Aún se debatió un poco más el asunto, pero finalmente se aceptó la propuesta de la doncella noldorin aunque no de manera unánime; Fendomë mantuvo una sombría expresión durante lo que quedaba de reunión.



Tres días después se ponía en marcha el plan de asalto. Aegnor y Fendomë apoyados por Fanari y Orrerë, debían mantener vigilado a Annatar y procurar que no abandonase el Mírdaithrond bajo ningún concepto. Para asegurar aún más la permanencia del maia, Galadriel pidió que los mírdain mostrasen a Anardil las maravillas de las Estancias de los Orfebres.
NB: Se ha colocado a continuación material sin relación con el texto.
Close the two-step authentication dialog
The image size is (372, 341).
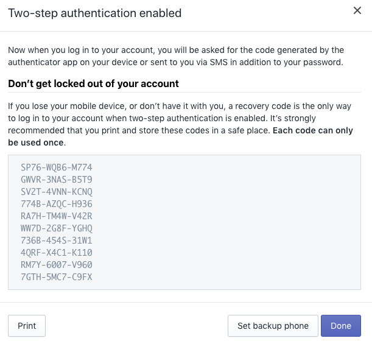pyautogui.click(x=357, y=10)
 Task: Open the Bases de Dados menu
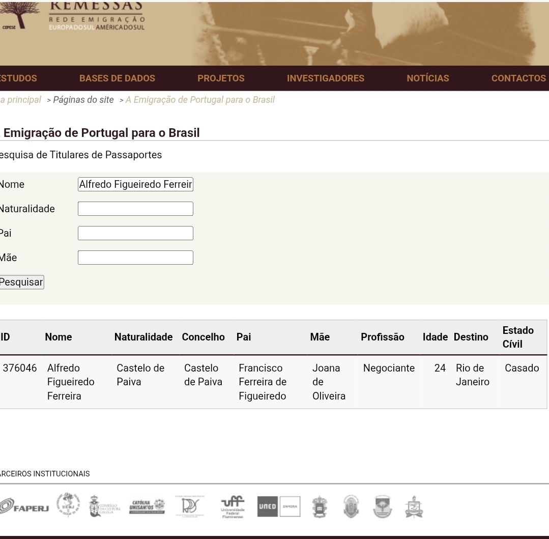[x=117, y=78]
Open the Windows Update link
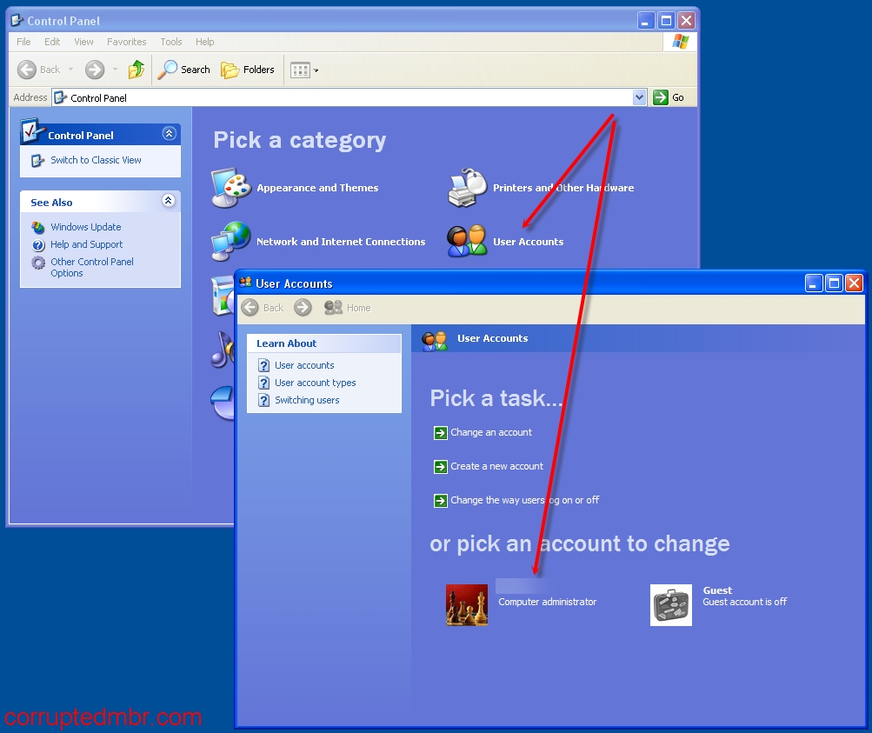 click(85, 227)
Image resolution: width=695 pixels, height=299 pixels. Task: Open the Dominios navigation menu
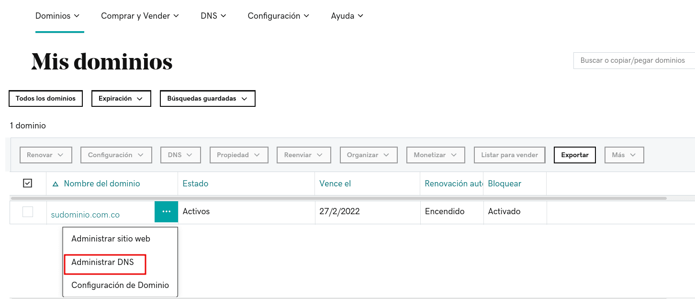pos(57,15)
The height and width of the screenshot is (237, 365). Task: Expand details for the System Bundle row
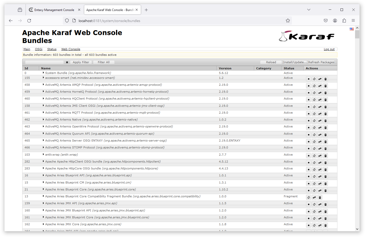[43, 72]
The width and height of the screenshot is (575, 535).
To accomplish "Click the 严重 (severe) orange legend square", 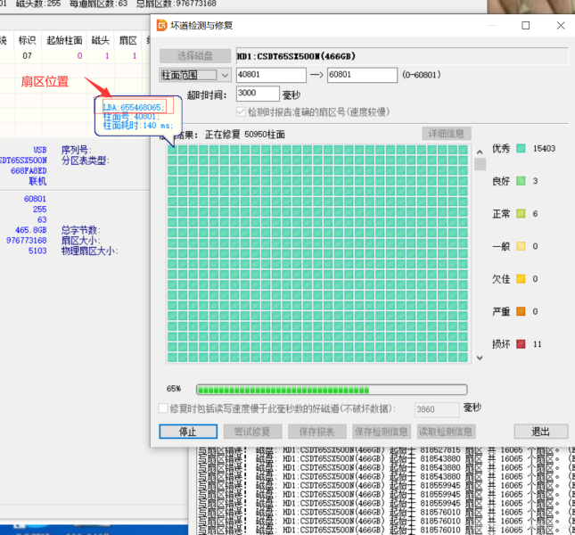I will pyautogui.click(x=521, y=311).
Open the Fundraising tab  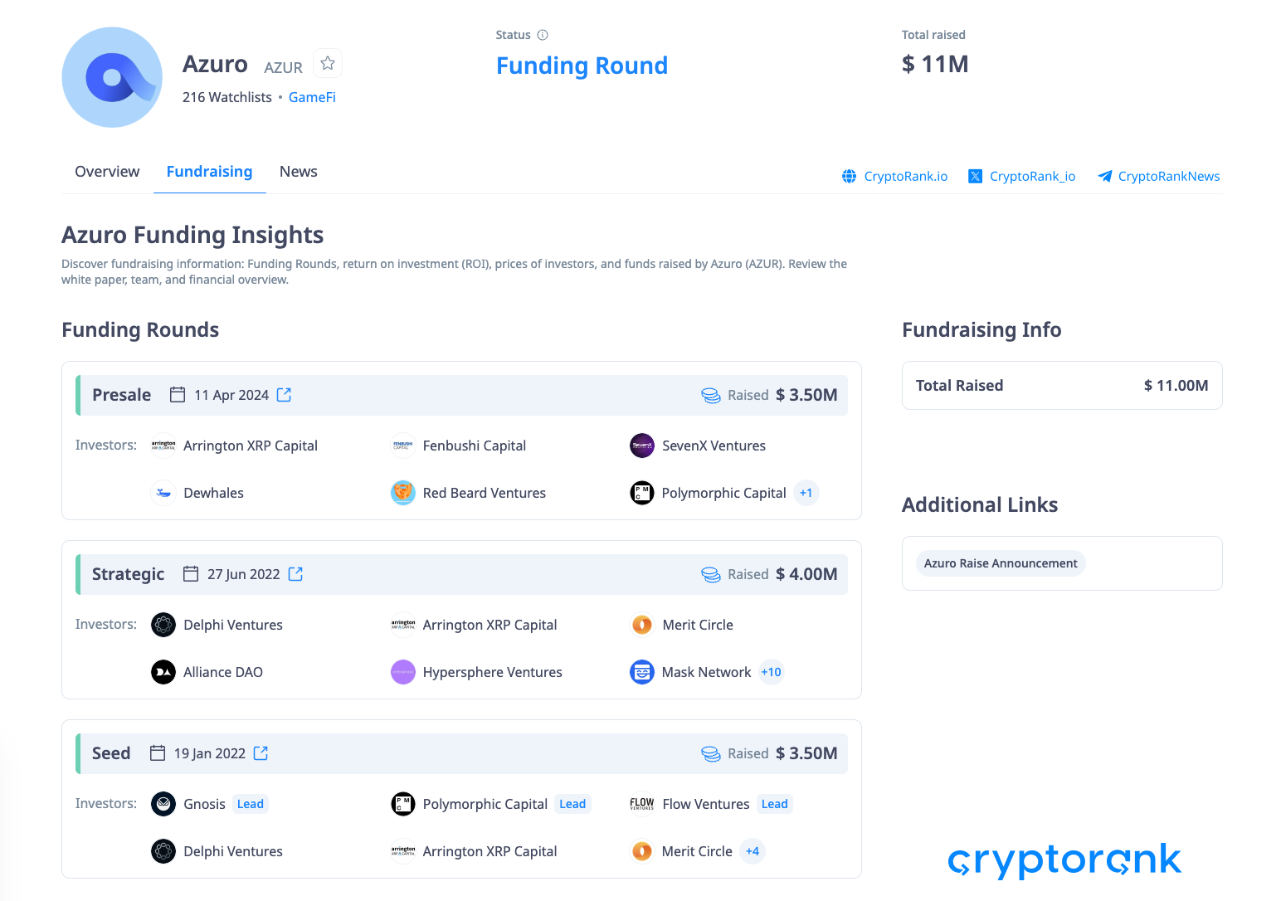tap(209, 172)
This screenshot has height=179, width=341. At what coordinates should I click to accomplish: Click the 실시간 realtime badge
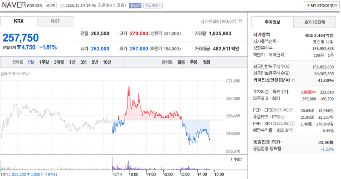pos(135,6)
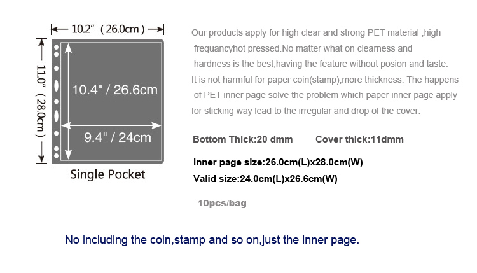Click the 10pcs/bag text
The height and width of the screenshot is (273, 477).
pyautogui.click(x=222, y=203)
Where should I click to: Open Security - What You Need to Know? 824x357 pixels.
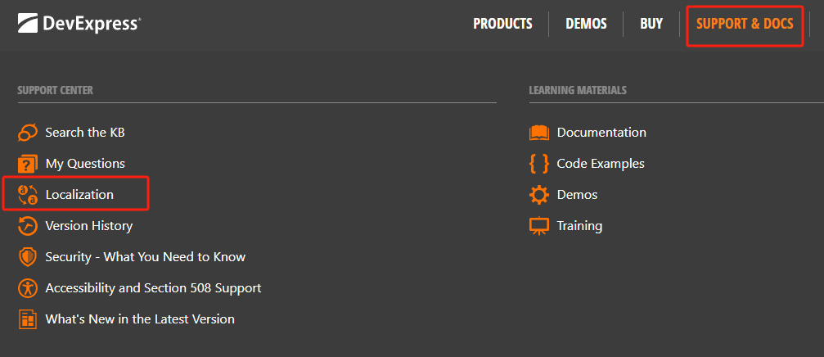click(x=145, y=256)
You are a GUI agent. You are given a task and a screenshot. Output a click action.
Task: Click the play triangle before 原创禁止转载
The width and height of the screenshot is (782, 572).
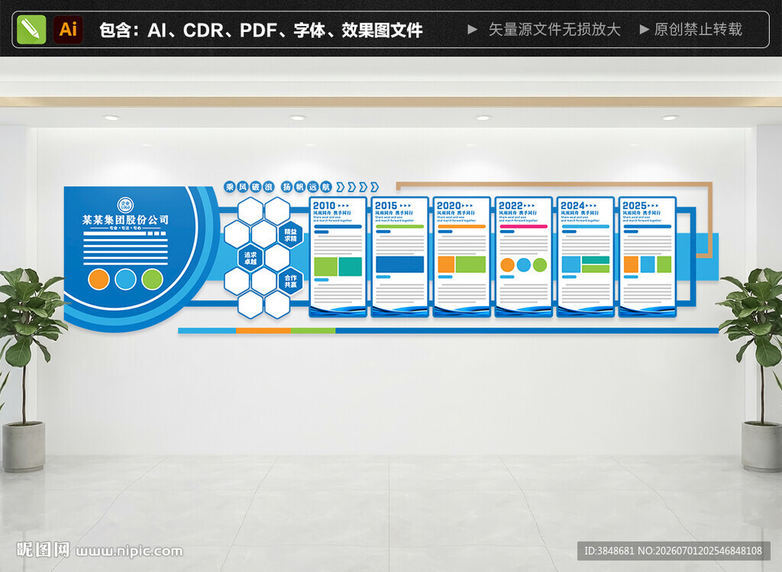645,30
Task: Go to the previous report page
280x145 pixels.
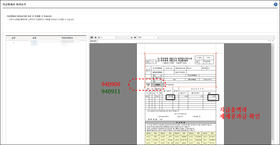Action: click(99, 37)
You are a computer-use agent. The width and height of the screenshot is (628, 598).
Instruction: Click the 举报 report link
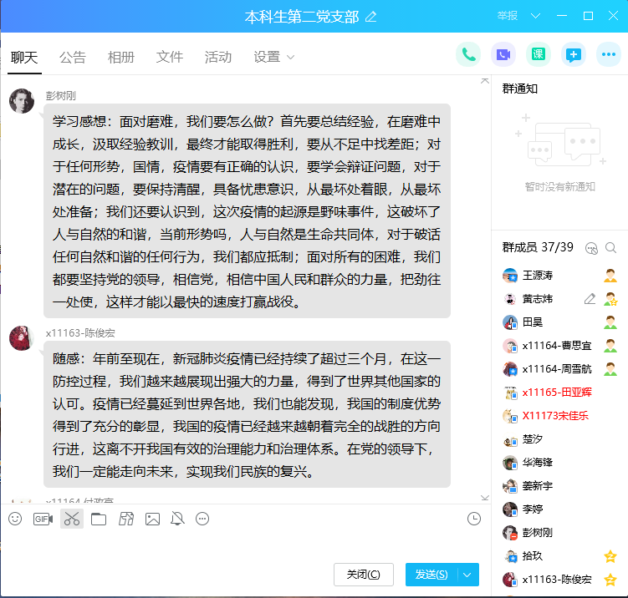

Mírwen se arregló expresamente para su misión. Llevaba su mejor vestido de paseo, un bonito verde musgo con adornos blancos, el largo pelo anudado con un pañuelo y escasa joyería, sólo destacaba un colgante con seis diamantes en forma de lagrimas y una pulsera.

Caminó distraídamente hasta las inmediaciones de la casa de Annatar, un elfo la aguardaba en las puertas.

- Aiya, Merthol -.

- Hoy estás muy linda -.

- Gracias... ¿vas a dejarme pasar como prometiste? -.

- Sí, aunque debe ser una visita corta, si mi jefe se entera me la cargo -.

- Lo entiendo, pero no puedo evitar sentir curiosidad por saber cómo vive el gran Aulendil -.

La doncella hablaba ligera y sin perder la sonrisa, sin embargo su interior era un furioso torbellino de nervios y miedo.

Merthol abrió la puerta y le cedió el paso. Nada más entrar Mírwen se topó con una espectacular sala de recepción; una rotonda de doce metros de diámetro con paredes en mármol rosa y un techo de cúpula color perla a casi quince metros de altura. Avanzó un poco más y descubrió un precioso mosaico en el suelo, una rosa de los vientos de seis puntas.

- Impresionante – dijo sin necesidad de fingir.

- Ven -.

El criado la guió por las distintas habitaciones. El comedor, la biblioteca, el despacho, cocinas... todo sin ventanas y en el piso de arriba dormitorios y baños. La mansión irradiaba lujo y una extraña sensación de frialdad.

- ¿Trabajan hoy todos tus compañeros? – interrogó Mírwen, después que se cruzaran con otro silvano que limpiaba el suelo.

- No, hoy sólo estamos tres, Annatar no iba a estar en todo el día y no necesitaba el servicio al completo -.

- Lo siento, Merthol -.

- ¿Qué? -.

Ella activó mentalmente la magia del colgante, haciendo que un hechizo de sueño cayera sobre el silvano. Inmediatamente buscó a los otros dos siervos que quedaban y los desterró al reino de la inconsciencia.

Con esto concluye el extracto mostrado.